▶ **Required task**
Copy the conference page on Indonesia's inequalities below word for word, from its title line to its final sentence.
** start Excerpt provided **
Indonesia’s Inequality Conference, 1-2 November 2018

Conference Website:

https://arts.unimelb.edu.au/e/indonesias-inequalities

 

Overview

This conference examines the nature, causes, and consequences of Indonesia’s inequalities; the ways they are being contested; and options for addressing them to promote greater prosperity, inclusion and welfare.Income and wealth inequality in Indonesia have worsened in recent years. The country is also characterised by marked inequalities in access to health services, education, social security, and political representation, among other things. These inequalities in turn reflect inequalities of power that have class, gender, ethnic and regional dimensions.

Conference Convenors

PROFESSOR ANDREW ROSSER

Professor Andrew Rosser
Professor Andrew Rosser

Andrew Rosser is Professor of Southeast Asian Studies at The University of Melbourne. After completing undergraduate degrees in Commerce and Asian Studies at the University of Adelaide and Flinders University respectively, he enrolled in a PhD in Asian Studies/Politics and International Studies at Murdoch University. Based in the Asia Research Centre, his research there focused on analysing the politics of economic liberalisation in Indonesia during the New Order and early post-New Order periods and the causes and consequences of the 1997-1998 Asian economic crisis. He subsequently worked at the University of Sydney, AusAID, the Institute of Development Studies (Sussex), and the University of Adelaide, building along the way an interest in the political economy of development, policy-oriented research, and social policy.
** end Excerpt provided **
** start Provided records **
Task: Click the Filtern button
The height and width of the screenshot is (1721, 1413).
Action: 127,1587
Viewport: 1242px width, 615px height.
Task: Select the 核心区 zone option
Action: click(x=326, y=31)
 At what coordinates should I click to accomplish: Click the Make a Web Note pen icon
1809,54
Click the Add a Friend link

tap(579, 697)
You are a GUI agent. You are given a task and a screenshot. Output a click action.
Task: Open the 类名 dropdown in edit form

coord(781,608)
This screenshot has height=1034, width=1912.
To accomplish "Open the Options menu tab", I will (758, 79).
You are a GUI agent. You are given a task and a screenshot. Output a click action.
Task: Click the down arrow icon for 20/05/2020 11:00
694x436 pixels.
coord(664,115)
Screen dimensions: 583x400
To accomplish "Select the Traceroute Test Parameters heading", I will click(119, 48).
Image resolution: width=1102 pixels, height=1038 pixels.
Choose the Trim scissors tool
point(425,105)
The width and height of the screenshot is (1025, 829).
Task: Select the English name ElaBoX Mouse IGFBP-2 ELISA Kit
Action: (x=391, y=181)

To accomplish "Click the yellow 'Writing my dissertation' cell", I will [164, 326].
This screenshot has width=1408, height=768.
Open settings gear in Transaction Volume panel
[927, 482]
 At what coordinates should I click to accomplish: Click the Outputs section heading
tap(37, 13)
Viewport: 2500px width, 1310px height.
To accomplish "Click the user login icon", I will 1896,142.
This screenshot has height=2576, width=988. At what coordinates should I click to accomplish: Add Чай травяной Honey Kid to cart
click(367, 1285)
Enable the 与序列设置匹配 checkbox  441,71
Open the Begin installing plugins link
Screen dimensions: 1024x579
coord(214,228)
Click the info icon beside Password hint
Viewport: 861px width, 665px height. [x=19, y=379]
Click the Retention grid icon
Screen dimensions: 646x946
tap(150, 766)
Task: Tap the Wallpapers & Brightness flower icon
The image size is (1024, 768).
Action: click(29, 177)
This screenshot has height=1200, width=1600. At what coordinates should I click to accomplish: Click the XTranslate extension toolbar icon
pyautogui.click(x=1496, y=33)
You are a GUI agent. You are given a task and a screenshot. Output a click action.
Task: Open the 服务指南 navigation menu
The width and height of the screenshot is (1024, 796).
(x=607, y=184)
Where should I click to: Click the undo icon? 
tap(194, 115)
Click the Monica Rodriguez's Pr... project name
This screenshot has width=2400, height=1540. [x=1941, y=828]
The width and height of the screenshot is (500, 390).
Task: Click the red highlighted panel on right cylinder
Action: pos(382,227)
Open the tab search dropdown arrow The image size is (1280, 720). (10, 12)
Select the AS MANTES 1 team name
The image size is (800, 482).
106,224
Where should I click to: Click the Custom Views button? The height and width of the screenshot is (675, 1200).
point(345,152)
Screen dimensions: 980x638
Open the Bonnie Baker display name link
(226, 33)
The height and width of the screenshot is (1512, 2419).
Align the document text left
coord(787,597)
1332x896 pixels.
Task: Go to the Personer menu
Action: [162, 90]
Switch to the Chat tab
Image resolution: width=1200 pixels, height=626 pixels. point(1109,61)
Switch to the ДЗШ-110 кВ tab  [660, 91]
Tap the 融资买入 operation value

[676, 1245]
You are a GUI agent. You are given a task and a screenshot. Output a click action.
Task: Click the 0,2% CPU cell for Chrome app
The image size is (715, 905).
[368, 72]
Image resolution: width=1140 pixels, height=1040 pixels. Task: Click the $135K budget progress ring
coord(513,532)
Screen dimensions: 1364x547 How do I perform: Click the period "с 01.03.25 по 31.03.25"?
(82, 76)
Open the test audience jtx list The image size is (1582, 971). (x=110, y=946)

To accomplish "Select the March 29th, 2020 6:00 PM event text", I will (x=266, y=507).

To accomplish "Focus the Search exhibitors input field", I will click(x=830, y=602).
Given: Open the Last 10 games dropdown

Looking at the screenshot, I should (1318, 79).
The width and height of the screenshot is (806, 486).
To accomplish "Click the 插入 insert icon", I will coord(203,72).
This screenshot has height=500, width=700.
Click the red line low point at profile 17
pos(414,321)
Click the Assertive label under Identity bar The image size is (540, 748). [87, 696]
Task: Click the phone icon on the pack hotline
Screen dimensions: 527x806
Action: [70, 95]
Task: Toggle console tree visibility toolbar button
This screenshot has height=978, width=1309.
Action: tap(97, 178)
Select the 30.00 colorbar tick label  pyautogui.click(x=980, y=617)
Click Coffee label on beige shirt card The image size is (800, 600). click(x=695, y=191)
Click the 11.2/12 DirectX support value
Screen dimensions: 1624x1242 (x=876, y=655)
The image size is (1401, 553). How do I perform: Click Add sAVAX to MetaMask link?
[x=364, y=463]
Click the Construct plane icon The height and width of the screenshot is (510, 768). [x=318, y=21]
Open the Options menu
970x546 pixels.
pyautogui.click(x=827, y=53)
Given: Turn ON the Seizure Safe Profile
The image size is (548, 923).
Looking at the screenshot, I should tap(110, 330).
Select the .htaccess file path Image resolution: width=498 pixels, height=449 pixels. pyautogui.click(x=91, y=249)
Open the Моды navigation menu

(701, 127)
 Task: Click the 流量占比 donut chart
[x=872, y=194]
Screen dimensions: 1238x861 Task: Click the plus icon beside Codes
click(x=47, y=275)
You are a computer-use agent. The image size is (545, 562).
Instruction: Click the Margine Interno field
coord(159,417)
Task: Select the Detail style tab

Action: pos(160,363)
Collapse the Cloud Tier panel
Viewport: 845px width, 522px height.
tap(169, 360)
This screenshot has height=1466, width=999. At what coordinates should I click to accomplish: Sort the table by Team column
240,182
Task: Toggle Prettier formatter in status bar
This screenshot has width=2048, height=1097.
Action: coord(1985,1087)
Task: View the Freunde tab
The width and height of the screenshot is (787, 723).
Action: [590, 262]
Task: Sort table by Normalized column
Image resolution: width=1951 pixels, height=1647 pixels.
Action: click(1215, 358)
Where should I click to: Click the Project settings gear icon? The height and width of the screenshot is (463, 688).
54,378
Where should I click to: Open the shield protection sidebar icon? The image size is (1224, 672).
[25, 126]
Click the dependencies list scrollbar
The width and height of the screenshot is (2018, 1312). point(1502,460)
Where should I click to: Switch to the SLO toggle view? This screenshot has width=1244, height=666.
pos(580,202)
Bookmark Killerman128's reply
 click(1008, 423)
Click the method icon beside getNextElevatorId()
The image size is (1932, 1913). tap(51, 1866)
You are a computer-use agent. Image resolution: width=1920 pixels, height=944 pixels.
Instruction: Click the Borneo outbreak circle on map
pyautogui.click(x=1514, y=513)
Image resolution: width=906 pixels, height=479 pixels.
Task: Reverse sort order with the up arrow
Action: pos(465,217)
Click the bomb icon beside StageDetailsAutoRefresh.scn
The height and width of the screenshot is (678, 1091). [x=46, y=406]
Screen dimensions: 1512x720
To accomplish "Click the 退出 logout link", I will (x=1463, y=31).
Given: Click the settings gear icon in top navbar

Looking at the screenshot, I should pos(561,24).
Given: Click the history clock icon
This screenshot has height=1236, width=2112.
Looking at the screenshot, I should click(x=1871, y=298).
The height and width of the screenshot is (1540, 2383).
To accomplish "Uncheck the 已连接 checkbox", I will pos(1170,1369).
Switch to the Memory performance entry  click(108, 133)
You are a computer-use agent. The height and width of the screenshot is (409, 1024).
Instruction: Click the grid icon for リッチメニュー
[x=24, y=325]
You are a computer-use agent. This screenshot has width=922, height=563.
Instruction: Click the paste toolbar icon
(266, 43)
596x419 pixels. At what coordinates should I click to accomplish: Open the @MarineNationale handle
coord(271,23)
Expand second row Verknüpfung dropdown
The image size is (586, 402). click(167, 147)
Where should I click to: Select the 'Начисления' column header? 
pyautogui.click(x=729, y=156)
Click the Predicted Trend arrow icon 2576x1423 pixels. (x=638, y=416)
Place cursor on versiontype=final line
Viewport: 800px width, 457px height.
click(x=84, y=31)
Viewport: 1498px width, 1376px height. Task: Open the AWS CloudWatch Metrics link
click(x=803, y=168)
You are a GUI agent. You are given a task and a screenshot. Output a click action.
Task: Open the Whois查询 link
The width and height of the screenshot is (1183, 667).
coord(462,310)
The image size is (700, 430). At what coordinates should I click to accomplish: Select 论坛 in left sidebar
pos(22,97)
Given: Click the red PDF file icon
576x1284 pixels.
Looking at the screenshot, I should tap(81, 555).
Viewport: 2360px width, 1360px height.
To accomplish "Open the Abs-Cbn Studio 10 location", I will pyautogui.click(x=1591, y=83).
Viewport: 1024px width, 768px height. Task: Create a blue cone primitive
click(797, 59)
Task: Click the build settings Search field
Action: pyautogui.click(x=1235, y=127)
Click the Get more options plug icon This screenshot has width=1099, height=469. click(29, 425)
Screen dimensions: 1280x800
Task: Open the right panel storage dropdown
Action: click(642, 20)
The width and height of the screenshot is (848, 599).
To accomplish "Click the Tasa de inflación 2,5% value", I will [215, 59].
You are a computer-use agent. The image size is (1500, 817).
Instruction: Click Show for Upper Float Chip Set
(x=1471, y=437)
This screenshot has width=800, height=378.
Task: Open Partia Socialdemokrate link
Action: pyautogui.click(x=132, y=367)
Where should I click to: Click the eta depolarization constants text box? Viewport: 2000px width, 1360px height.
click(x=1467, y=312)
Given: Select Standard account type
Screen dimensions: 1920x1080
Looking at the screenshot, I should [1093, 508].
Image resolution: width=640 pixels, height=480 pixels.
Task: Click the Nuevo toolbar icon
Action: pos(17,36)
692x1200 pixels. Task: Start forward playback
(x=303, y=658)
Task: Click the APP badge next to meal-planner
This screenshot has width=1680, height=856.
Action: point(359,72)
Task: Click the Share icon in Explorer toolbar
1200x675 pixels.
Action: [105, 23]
** end Provided records **
▶ **Written answer**
Indonesia’s Inequality Conference, 1-2 November 2018

Conference Website:

https://arts.unimelb.edu.au/e/indonesias-inequalities

 

Overview

This conference examines the nature, causes, and consequences of Indonesia’s inequalities; the ways they are being contested; and options for addressing them to promote greater prosperity, inclusion and welfare.Income and wealth inequality in Indonesia have worsened in recent years. The country is also characterised by marked inequalities in access to health services, education, social security, and political representation, among other things. These inequalities in turn reflect inequalities of power that have class, gender, ethnic and regional dimensions.

Conference Convenors

PROFESSOR ANDREW ROSSER

Professor Andrew Rosser
Professor Andrew Rosser

Andrew Rosser is Professor of Southeast Asian Studies at The University of Melbourne. After completing undergraduate degrees in Commerce and Asian Studies at the University of Adelaide and Flinders University respectively, he enrolled in a PhD in Asian Studies/Politics and International Studies at Murdoch University. Based in the Asia Research Centre, his research there focused on analysing the politics of economic liberalisation in Indonesia during the New Order and early post-New Order periods and the causes and consequences of the 1997-1998 Asian economic crisis. He subsequently worked at the University of Sydney, AusAID, the Institute of Development Studies (Sussex), and the University of Adelaide, building along the way an interest in the political economy of development, policy-oriented research, and social policy.